Arica to La Paz railway is a historically and technically impressive international railroad connecting Chile and Bolivia. The railway passes through 205 kilometers in Chilean territory and 208 kilometers in Bolivia. Today, the Chilean side is entirely in service. However, passenger trains run only from Arica to Paconchile (Km 36.8) and sometimes to Central (Km 69.8). In Bolivia there are two weekly Ferrobuses (Buses on rails) going from Viacha, near la Paz, to Charaña at the Chilean Border.
A bit of history: Chile won the Pacific War with Bolivia in 1883 and annexed a wide strip of Bolivian land, leaving Bolivia a landlocked country. In the peace treaty between the two countries signed in 1904, Chile agreed to build a railroad between Arica and La Paz. The railroad was to facilitate the import and export of Bolivian goods and be thought of as compensation for Bolivia's loss of territory.

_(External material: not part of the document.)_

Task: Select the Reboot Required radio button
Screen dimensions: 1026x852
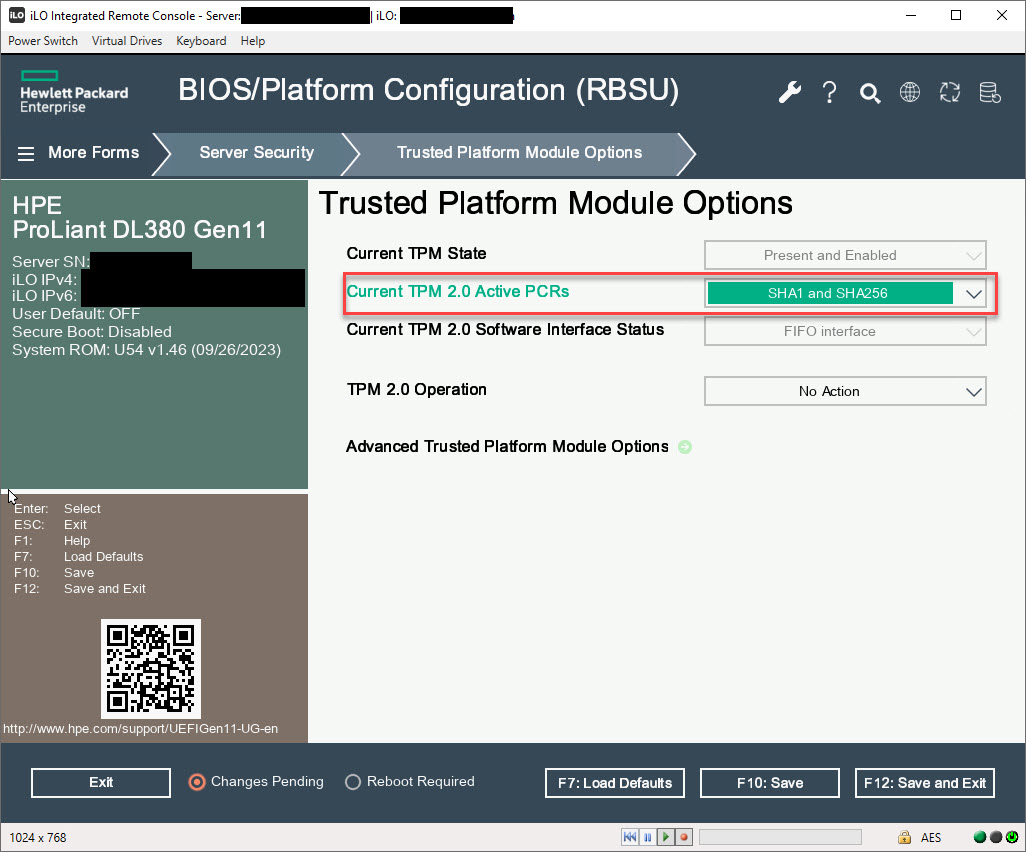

The construction of the railroad took seven years, employing thousands of workers. Many suffered from altitude sickness, heatstroke, and extreme cold at night. The railroad’s construction was a remarkable feat of engineering. The rail rises from sea level to over 4,200 meters above sea level, making it one of the world's highest railways. At some points, the incline is more than 6%, making it at the time of its construction the steepest train line in the world. On May 13, 1913, the railway was inaugurated, extending from Arica to Bolivia's commercial capital, La Paz, 440 kilometers northeast.
The route leads from Arica along the Pacific Ocean coast for about ten kilometers; then, it goes up the Lluta valley. The ascent to the Occidental Andean Range begins near route kilometer 70 at the station "Central." During the subsequent 42.7 kilometers, the train has to overcome an altitude difference of 2247 meters using a cog-wheel rail. In Puquios, at route kilometer 112, the train reaches the Altiplano at an altitude of 3700 meters above sea level.
The highest point of the route, at 4257 meters, is General Lagos (km 184.5). The border stations are Visviri in Chile and Charaña in Bolivia. The railway on its way from Arica to Viacha crosses some of the most inhospitable lands of both countries as it snakes through a fantastic landscape of deserts and snowy volcanoes. Bolivia mainly transported copper, tin, and wool for export from the Bolivian Altiplano to Arica.
The railroad was in service until 2001, when a severe storm washed away the rails at the Lluta River on the Chilean side. The Chilean Government repaired the railroad in 2002. After the restoration, the train continued making a few trips until the operating company AFALP encountered grave financial difficulties. In November 2005, AFALP declared bankruptcy, and the operations of the railroad were interrupted entirely.
Initially, the train reached the central station of La Paz, but the rails between El Alto and La Paz were removed in 1997. Since that time, the railroad has extended only to Viacha, about 40km southwest of la Paz.
Ferroviaria Andina Boliviana (FCA) operates the Bolivian part of the railroad Viacha – Charaña. FCA runs two weekly Ferrobuses between Viacha and Charaña in each direction.
Monday and Thursday
Dep: Viacha 07:30
Arr: Charaña 14:50
Tuesday and Friday
Dep: Charaña 09:00
Arr: Viacha 15:10
On the Chilean side, passenger trains run on weekends between Arica and Paconchile (Km 36.8). On select dates, the train continues from Paconchile to the station at Central (Km 69.8). The station at Central is where the cog-wheel portion of the railway begins for the ascent to the Altiplano. Details about Chilean passenger train departures may be found at this website: http://www.efe.cl/empresa/servicios/trenes-turisticos/arica-poncochile.html
Border crossing for foreign Passport holders is impossible between Visviri (Chile) and Charaña (Bolivia). The two towns are within walking distance, but there are no official border posts to get exit and entry stamps in your passport. The nearest official border-crossing is at "Tambo Quemado," using the main road La Paz – Arica, a far distance from the railroad.
By the way, the main road between Arica and Tambo Quemado is breathtaking and incredibly scenic. Travel this stretch during daylight if you can. You will see snowcapped volcanoes and picturesque mountain lakes during the journey. In my opinion, this journey is among the most scenic in the South American Andes.
I cannot confirm what accommodation and food options there may be in Charaña. When you travel there with the Ferrobus, make sure you have private transport arranged back to Viacha the same day.